Gardner’s work, such as Library Hive, referenced both the bee hive co-worker culture on the roof of the building and the collective agency within. The work Marsden Rock Communities inserted in shelves within the Conway library explored the micro and macro worlds of a massive landmark Marsden Rock and how this may relate to the micro/macro assemblages of the book and the library. These operated alongside Millar’s images in the library.  A collaborative large light box work titled Inside Out with  Jane Millar was suspended outside the balcony of the Conway library and explored an inversion of interior and exterior space, exposing a point of viewing the square outside at dusk from the darkened interior.  The project, accessible to the visiting public for four months, engaged the thousands of visitors to Conway Hall in ideas around space, propagation, radicalism, and the institution. The Club Critical Theory group presented a free event Space and Propagation to discuss ideas raised in the residency and education workshops, artists’ talks, and tours of the building increased awareness of the project. Conway Hall published the catalogue Conway Actants, with images and texts by the artists and those involved closely in the project.

Of Plants and Planets

6 Sep – 28 Sep 2017

This body of work formed a correspondence with paintings by Andrea Thoma, titled Of Plants and Planets.

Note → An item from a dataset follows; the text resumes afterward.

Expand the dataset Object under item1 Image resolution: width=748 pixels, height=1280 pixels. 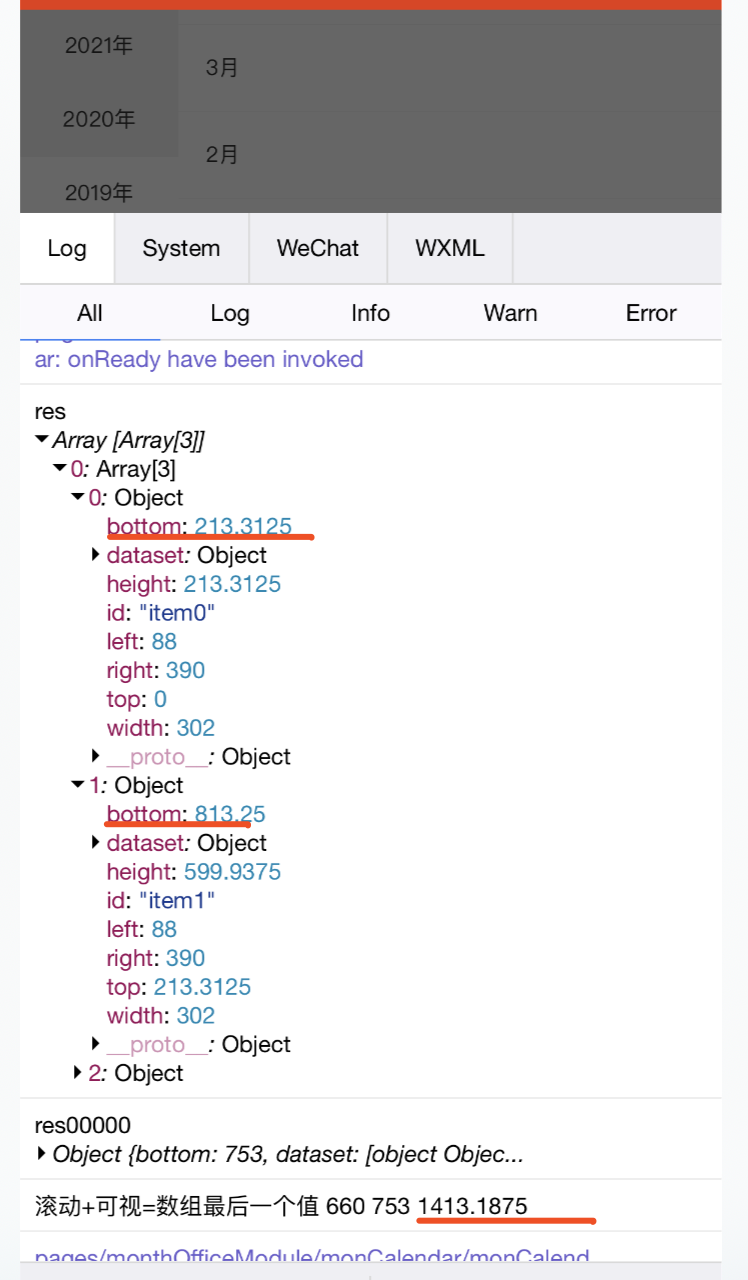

It was part of the large group exhibition In the Open at Sheffield Institute of the Arts, which centred on ideas of place, landscape and environment and complemented the conference: Cross, Multi, Inter, Trans: Association for the Study of Literature and Environment, U.K. and Ireland Biennial Conference 2017 in association with LAND2. This work explored modes of assemblage, such as cellularity, instability and interaction, the shifting environments of the local and the alien and imaginary considerations of plants in space and a lunar crater named after a botanist.